A skin cancer patient is hoping her story will encourage school children and their parents to take the slip, slop, slap' message seriously.

Kirsty Blackburn was diagnosed with skin cancer at the age of 26. She has now been given the all-clear and is helping The Bradford Skin Cancer Action Group launch a new teaching pack for schools and youth organisations in a bid to address the year-on-year rise in cases of skin cancer.

Children in Bradford, Kirklees and Calderdale will be the first to take advantage of the project - Protect Your Little Sunbeams - before it is rolled out nationally.

The pack uses comic characters Captain Safe Sun, Junior Safe Sun and Evil Professor Sunburn to get across serious sun safety messages to children. It is hoped the children will then pass the message on to their parents.

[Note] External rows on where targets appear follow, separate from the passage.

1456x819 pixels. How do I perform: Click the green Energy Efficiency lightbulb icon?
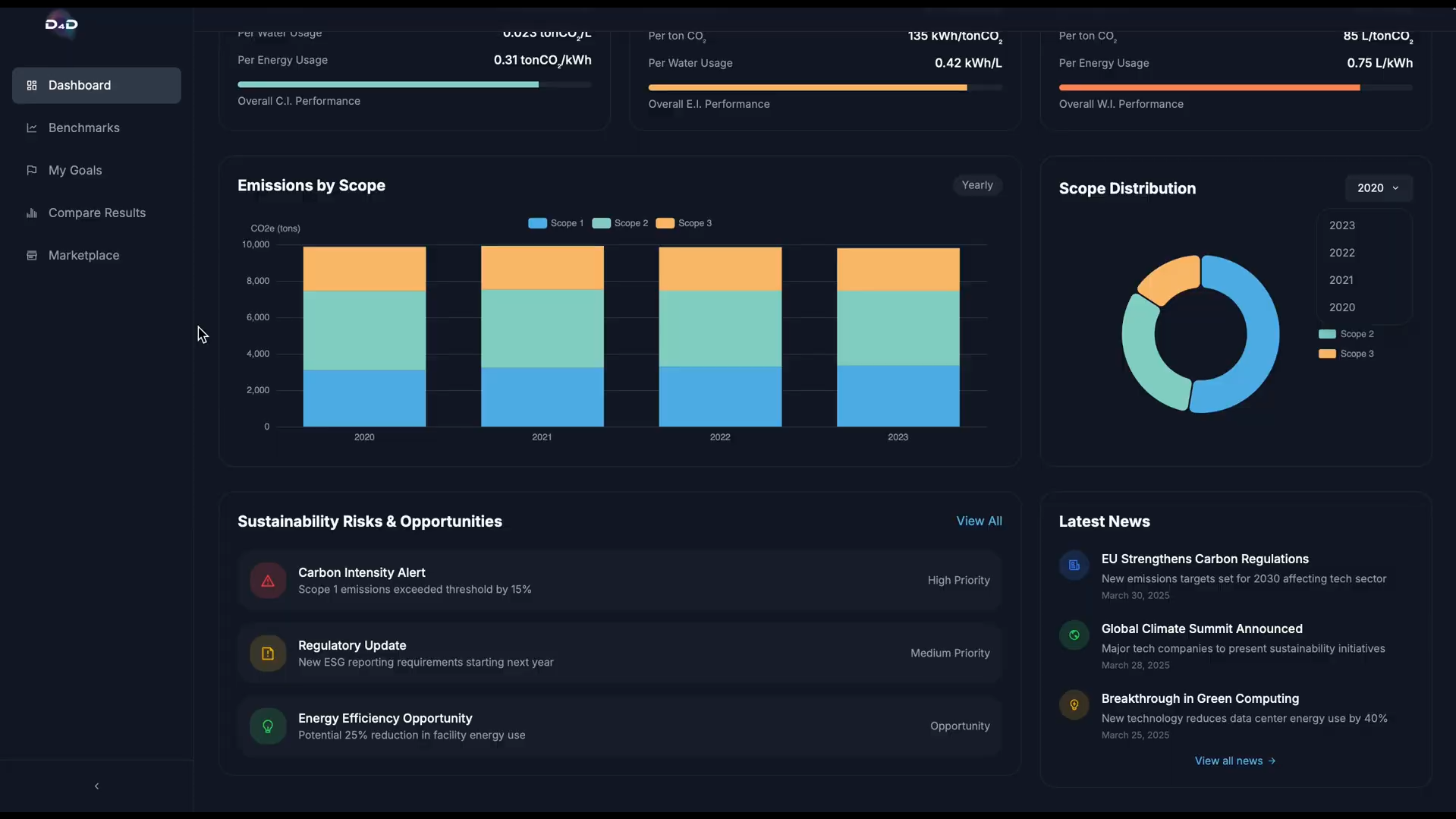coord(268,726)
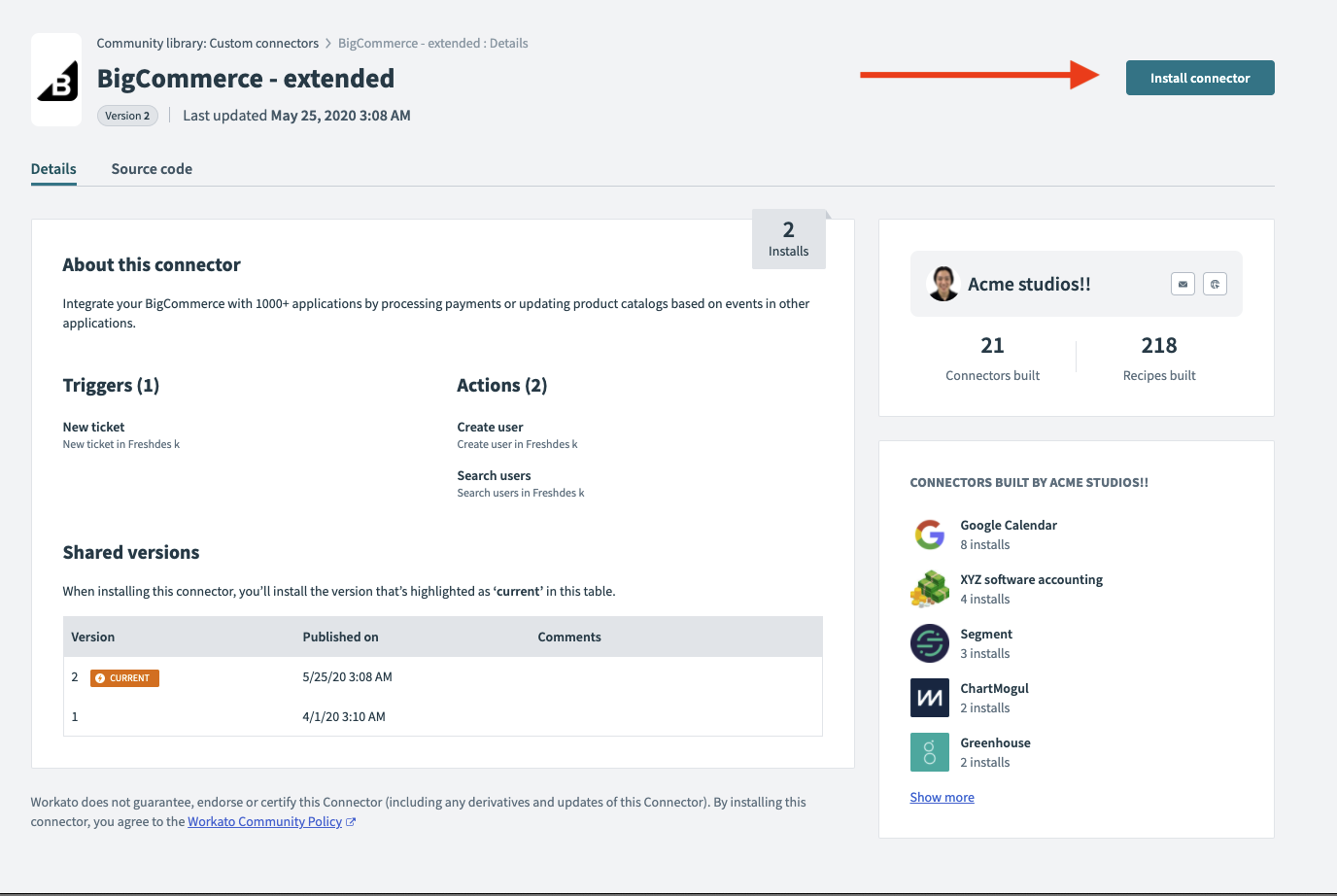Click the Version 2 label under the title
This screenshot has width=1337, height=896.
point(127,115)
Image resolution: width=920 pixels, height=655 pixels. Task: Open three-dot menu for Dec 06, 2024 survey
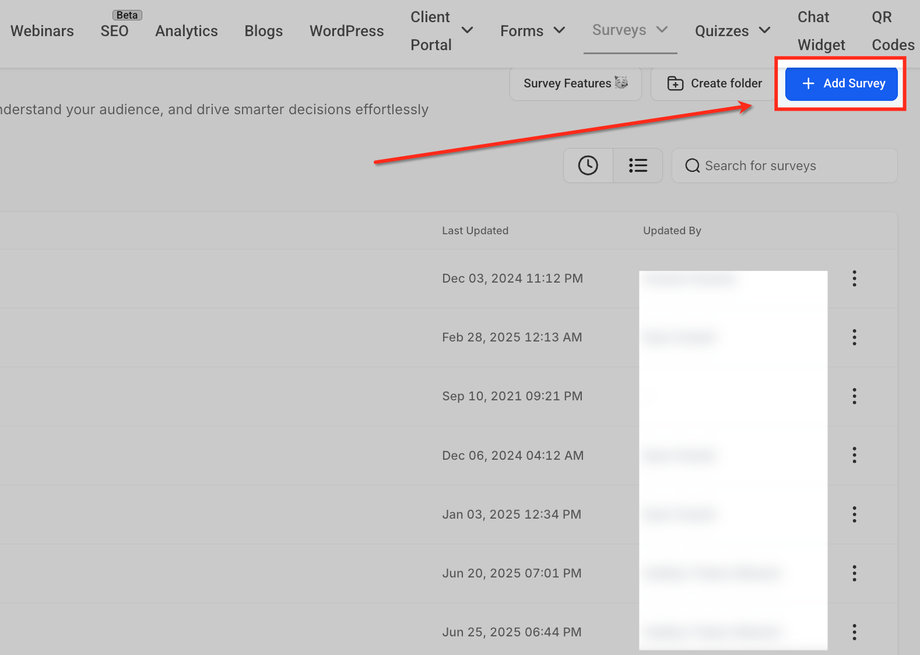coord(854,456)
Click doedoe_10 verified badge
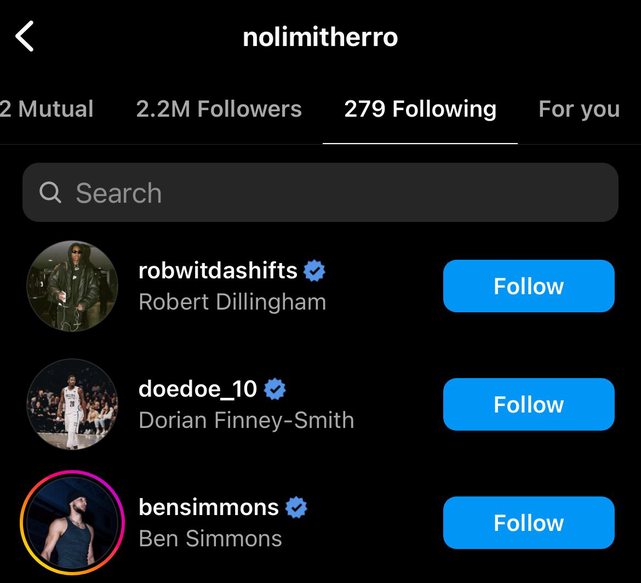Screen dimensions: 641x583 [x=275, y=389]
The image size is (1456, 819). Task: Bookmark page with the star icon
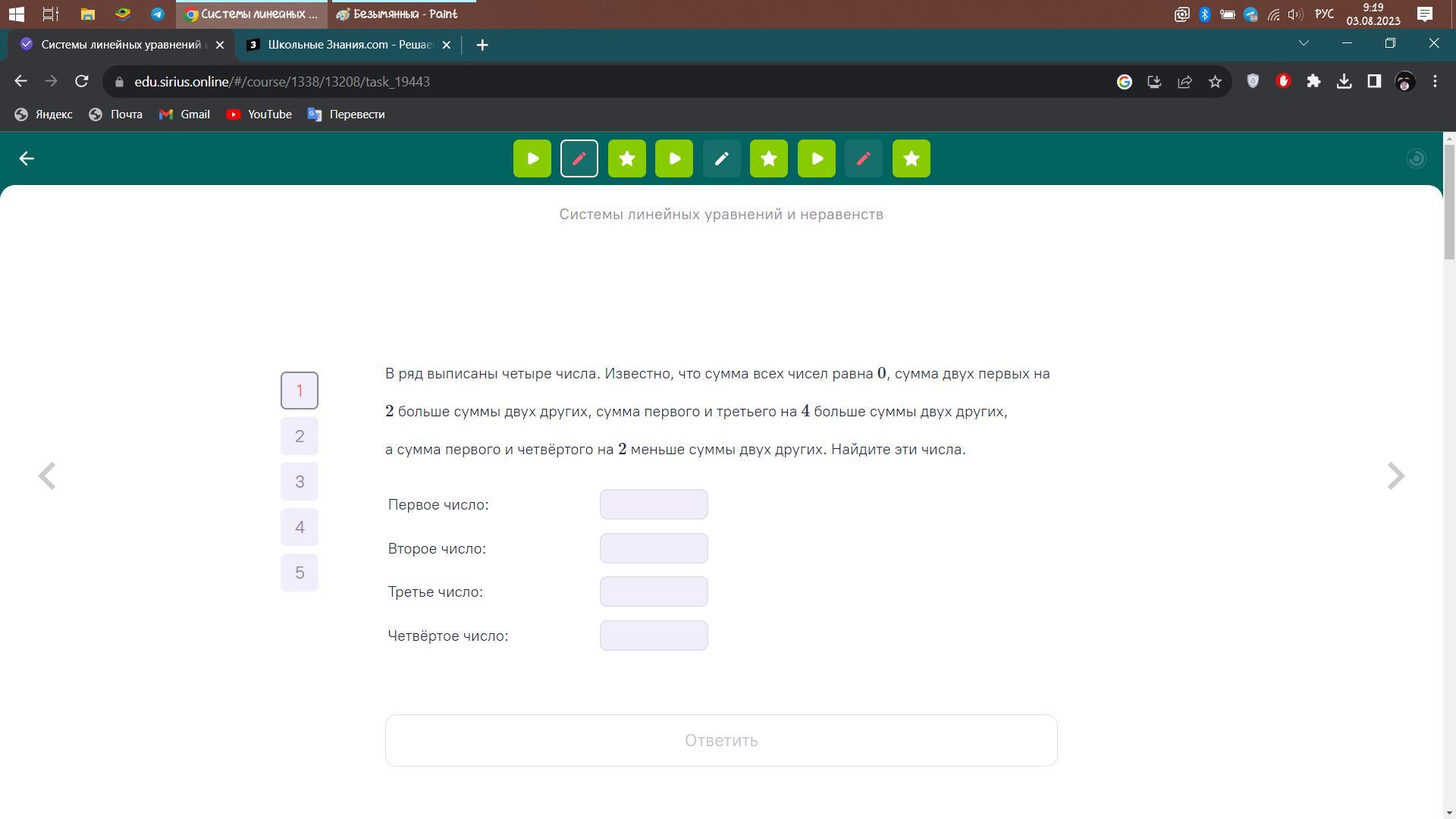click(1215, 82)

The Bradford Skin Cancer Action Group from Bradford Teaching Hospitals NHS Foundation Trust came up with the idea for the project and it has now been sponsored by Skcin (the Karen Clifford skin cancer charity) in association with Uvistat Pharmaceuticals Company.

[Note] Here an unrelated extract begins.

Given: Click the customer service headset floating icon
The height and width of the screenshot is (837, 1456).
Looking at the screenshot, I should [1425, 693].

Bradford Bulls players, consultant dermatologist Andrew Wright and clinical nurse specialist Catherine Wheelhouse, from Bradford Teaching Hospitals, will also attend the launch event on Tuesday at Odsal Stadium during Sun Awareness Week.

Mrs Wheelhouse, a member of the British Association of Specialist Skin Cancer Nurses, has lobbied Parliament for a ban on coin-operated sun beds.

"It is a dangerous fashion," she said. "Children are being taught that smoking is bad for you and we are hoping to continue that work with skin cancer. The message is not about staying out of the sun but about showing them in a fun and easy-to-understand way how to best protect themselves when they're outdoors."

Slip-slop-slap is a health campaign which urges people to slip on a shirt, slop on some sunscreen and slap on a hat when going out in the sun.

In the UK skin cancer is the fastest rising cancer and rates of melanoma, the most dangerous form of skin cancer, has increased by 43 per cent in the last 25 years. The youngest person to be treated for skin cancer in Bradford this year was 13 which is exceptionally rare, said Mrs Wheelhouse who added 15 people between the ages of 19 and 26 have also been treated.